SOURCE DATA ->
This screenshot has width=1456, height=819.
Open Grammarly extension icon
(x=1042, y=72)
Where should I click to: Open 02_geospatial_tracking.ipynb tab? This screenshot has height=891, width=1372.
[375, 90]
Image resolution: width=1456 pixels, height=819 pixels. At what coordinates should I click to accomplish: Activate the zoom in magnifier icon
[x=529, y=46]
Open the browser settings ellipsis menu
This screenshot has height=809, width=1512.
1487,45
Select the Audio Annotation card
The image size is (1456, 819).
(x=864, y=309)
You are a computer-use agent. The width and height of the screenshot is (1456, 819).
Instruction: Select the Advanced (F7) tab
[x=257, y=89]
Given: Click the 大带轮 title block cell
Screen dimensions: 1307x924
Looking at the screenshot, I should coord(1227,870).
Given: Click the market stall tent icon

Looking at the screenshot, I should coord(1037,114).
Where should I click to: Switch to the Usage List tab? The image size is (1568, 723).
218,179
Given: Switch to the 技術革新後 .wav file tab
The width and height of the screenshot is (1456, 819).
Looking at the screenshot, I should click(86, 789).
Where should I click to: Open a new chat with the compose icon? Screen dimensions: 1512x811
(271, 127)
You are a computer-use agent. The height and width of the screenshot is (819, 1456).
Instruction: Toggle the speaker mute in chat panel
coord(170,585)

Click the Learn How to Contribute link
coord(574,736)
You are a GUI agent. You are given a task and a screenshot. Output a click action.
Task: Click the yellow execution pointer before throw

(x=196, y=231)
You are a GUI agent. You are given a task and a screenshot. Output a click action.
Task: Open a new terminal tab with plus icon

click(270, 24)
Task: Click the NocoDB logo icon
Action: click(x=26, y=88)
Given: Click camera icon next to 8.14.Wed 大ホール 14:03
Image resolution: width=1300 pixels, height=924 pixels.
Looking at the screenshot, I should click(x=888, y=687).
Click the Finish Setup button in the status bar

EXERCISE BRIEF -> Review the preceding data and report every line that includes the string "computer".

EXERCISE OUTPUT ->
You are a computer-use agent. The width and height of the screenshot is (1456, 819).
You are a computer-use agent. The height and width of the screenshot is (819, 1456).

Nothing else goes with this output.